Unter den vielen Opfern, die das Garderegiment zu beklagen hatte, befand sich auch Johann Taugner. Die Todesnachricht erreichte seine Frau Katharina in Lenauheim am 21. August 1941. Überbracht wurde sie ihr mittels einer auf den 14. August datierten Militärpostkarte, auf der folgendes stand: „Zu Ihrer Kenntnisnahme teilen wir Ihnen mit Bedauern mit, dass der Soldat Taugner Johann aus diesem Regiment in Erfüllung seiner Pflicht auf dem Feld der Ehre am 5. Juli 1941 bei den Kämpfen von Fălciu gestorben ist. Er wurde im „Tal der Tränen“ (Valea Plângerii) bei Fălciu beerdigt.“ Gezeichnet war die Mitteilung vom Stellvertreter des Regimentskommandanten, Leutnant Gheorghe Petrescu.

Mittels Militärpostkarte benachrichtigte das Garderegiment „Mihai Viteazul“ Katharina Taugner vom Soldatentod ihres Mannes Johann Taugner, der am 5. Juli 1941 in den Kämpfen von Fălciu gefallen ist. (Postkarte im Besitz von Hans Taugner)

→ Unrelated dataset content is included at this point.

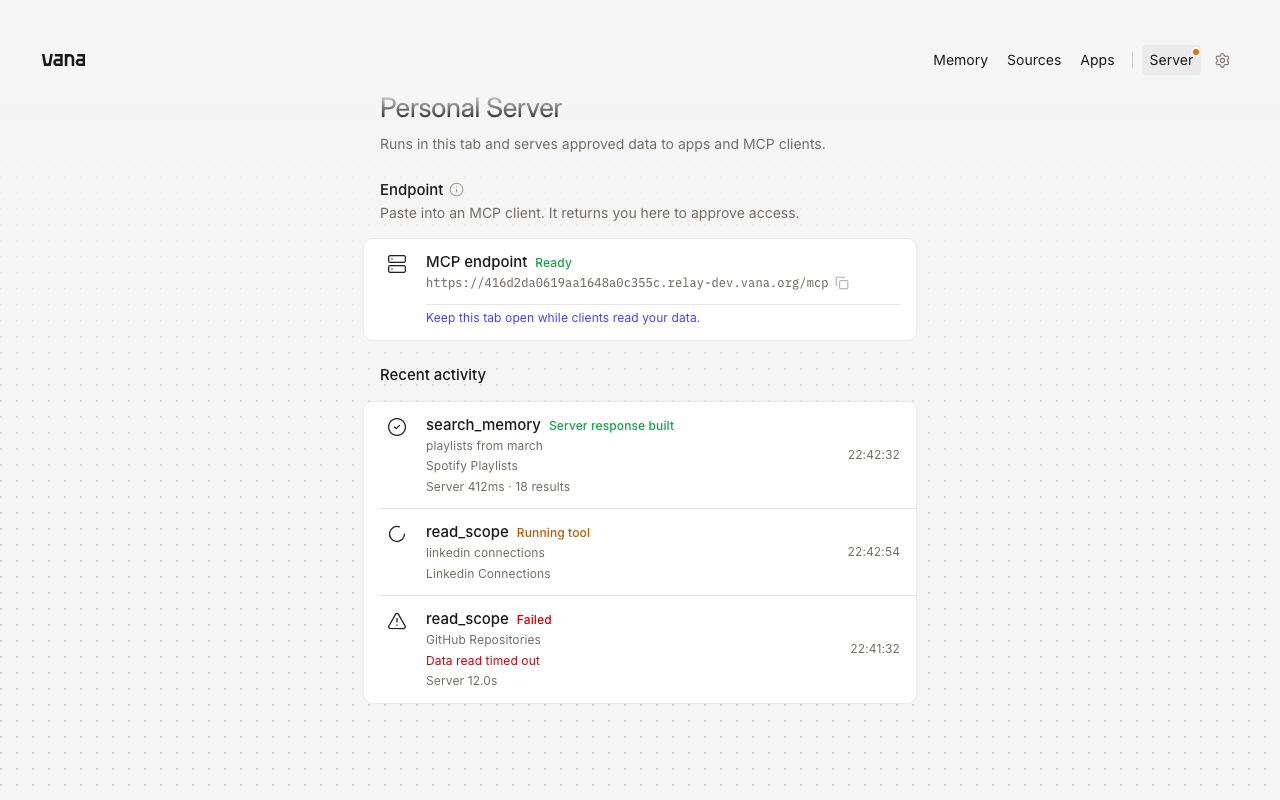
Task: Open the failed GitHub Repositories entry
Action: [x=640, y=649]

Was muss wohl in der jungen Frau vorgegangen sein, als sie diese niederschmetternde Nachricht las? Sicherlich empfand sie Trauer und Schmerz über den erlittenen Verlust und machte sich Gedanken darüber, wie es weitergehen soll. Der Blick in die Zukunft verhieß nichts Gutes. Katharina Taugner war nun als Witwe auf sich allein gestellt, sie musste für sich und ihre beiden Kinder sorgen und die Herausforderungen, die das Leben an sie stellte, meistern. Sicherlich machte sie sich in jenen Momenten Sorgen vor allem um
Tochter Anna und Sohn Hans, die nun Halbwaisen waren und ohne Vater aufwachsen mussten. Da sie noch sehr jung waren, als sie ihren Vater zum letzten Mal gesehen haben, hatten sie kaum Erinnerungen an ihn. Diese Verlusterfahrungen prägten fortan das Leben der Familie und beschäftigen den mittlerweile 83-jährigen Hans Taugner noch heute.

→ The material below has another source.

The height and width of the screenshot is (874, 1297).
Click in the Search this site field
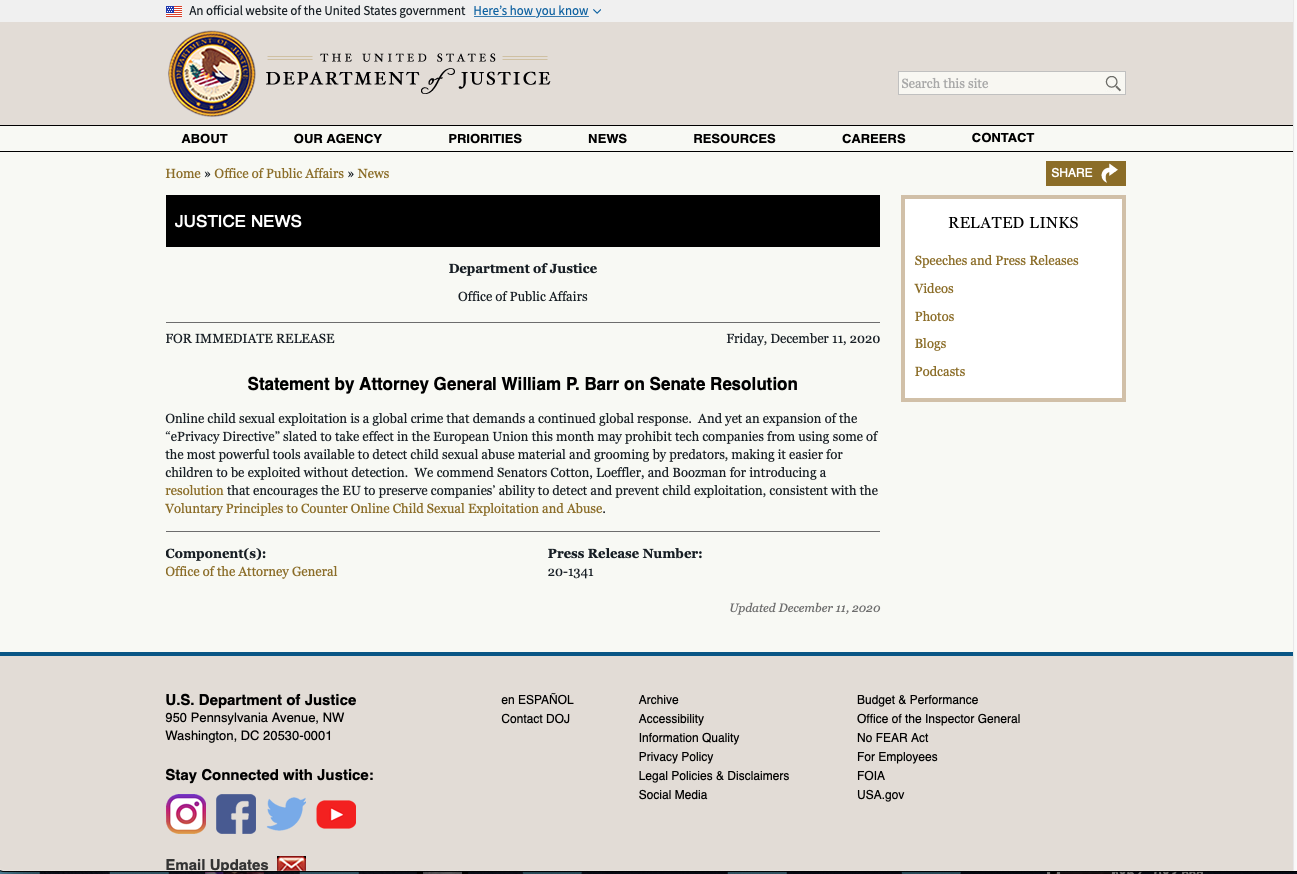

Der Zweite Weltkrieg brachte millionenfaches Leid über die Menschheit, auch über abertausende banatschwäbische Familien. Das Schicksal von Johann Taugner und der hinterbliebenen Angehörigen kann dafür beispielhaft stehen. Johann Taugner starb den Soldatentod vor achtzig Jahren – für uns Anlass, seiner zu gedenken und an das schwere Los der Kriegswitwen und Halbwaisen zu erinnern, die das Kriegselend hinterlassen hat. Gedenken und Erinnern bedeutet zugleich, Lehren aus der Geschichte zu ziehen,  Verantwortung im Hier und Heute zu tragen und alles dafür zu tun, damit solche Tragödien sich nicht wiederholen.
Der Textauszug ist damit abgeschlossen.